Exercise directions — Return, character for character, the items from the start through the line that contains "coord(279,175)", including that line.

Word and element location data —
+-------+

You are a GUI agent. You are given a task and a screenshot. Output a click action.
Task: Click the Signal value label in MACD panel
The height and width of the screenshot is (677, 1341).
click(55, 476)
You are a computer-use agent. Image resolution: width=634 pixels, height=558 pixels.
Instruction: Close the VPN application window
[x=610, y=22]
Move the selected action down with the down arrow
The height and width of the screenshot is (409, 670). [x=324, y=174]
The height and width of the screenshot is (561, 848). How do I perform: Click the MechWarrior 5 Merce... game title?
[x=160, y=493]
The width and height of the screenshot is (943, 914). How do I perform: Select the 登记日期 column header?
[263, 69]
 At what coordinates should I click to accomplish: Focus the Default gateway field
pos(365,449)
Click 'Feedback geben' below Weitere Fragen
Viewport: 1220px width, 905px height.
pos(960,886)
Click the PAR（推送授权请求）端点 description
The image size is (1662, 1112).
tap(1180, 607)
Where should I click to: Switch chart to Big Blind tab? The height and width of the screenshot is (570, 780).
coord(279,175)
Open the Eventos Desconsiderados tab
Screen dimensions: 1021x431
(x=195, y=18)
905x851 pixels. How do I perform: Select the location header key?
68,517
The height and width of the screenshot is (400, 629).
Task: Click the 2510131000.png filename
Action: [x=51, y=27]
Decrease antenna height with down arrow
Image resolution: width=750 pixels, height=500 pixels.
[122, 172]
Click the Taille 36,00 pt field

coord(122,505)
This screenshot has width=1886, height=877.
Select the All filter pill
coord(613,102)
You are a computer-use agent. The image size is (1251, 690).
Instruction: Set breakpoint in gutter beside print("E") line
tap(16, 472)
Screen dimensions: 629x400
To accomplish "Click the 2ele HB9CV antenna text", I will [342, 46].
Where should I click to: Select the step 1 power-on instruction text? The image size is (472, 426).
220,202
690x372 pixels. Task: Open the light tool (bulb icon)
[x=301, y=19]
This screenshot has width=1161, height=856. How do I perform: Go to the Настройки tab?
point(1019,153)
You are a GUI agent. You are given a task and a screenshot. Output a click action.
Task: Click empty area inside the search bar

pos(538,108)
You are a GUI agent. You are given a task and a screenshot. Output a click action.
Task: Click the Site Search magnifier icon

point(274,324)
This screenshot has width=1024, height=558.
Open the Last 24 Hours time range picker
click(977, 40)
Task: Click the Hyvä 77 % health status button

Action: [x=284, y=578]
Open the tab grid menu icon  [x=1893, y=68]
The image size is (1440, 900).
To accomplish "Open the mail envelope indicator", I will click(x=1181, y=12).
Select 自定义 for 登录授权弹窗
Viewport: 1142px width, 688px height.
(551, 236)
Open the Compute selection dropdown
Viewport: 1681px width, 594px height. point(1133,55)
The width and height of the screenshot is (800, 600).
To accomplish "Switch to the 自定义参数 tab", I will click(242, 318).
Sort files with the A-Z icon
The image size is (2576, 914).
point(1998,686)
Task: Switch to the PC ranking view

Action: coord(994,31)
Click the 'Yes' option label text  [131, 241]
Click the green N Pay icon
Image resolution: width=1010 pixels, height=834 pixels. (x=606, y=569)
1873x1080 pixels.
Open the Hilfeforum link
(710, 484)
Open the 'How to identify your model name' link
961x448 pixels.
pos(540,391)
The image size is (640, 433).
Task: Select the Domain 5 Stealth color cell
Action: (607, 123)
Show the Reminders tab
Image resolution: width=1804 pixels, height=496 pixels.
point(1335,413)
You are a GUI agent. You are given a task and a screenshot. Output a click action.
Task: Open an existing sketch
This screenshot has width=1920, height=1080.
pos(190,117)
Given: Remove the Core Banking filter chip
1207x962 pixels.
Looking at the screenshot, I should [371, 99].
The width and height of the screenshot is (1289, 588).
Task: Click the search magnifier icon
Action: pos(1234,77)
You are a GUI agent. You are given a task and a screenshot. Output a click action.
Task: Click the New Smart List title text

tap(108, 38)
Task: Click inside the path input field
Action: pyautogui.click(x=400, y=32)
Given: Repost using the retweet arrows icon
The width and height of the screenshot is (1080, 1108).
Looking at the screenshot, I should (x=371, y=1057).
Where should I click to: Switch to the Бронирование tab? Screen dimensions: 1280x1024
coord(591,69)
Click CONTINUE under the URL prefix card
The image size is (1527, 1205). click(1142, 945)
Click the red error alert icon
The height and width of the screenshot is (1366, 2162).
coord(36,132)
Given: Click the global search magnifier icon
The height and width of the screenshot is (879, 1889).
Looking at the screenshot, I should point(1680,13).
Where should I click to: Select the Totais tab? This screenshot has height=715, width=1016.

+-------+

Output below —
You are a GUI agent. You are given a task and a screenshot. Output a click action.
Task: Click the Signal value label in MACD panel
The height and width of the screenshot is (677, 1341).
click(55, 476)
You are a computer-use agent. Image resolution: width=634 pixels, height=558 pixels.
Instruction: Close the VPN application window
[x=610, y=22]
Move the selected action down with the down arrow
The height and width of the screenshot is (409, 670). [x=324, y=174]
The height and width of the screenshot is (561, 848). How do I perform: Click the MechWarrior 5 Merce... game title?
[x=160, y=493]
The width and height of the screenshot is (943, 914). How do I perform: Select the 登记日期 column header?
[263, 69]
 At what coordinates should I click to accomplish: Focus the Default gateway field
pos(365,449)
Click 'Feedback geben' below Weitere Fragen
Viewport: 1220px width, 905px height.
pos(960,886)
Click the PAR（推送授权请求）端点 description
The image size is (1662, 1112).
tap(1180, 607)
Where should I click to: Switch chart to Big Blind tab? The height and width of the screenshot is (570, 780).
coord(279,175)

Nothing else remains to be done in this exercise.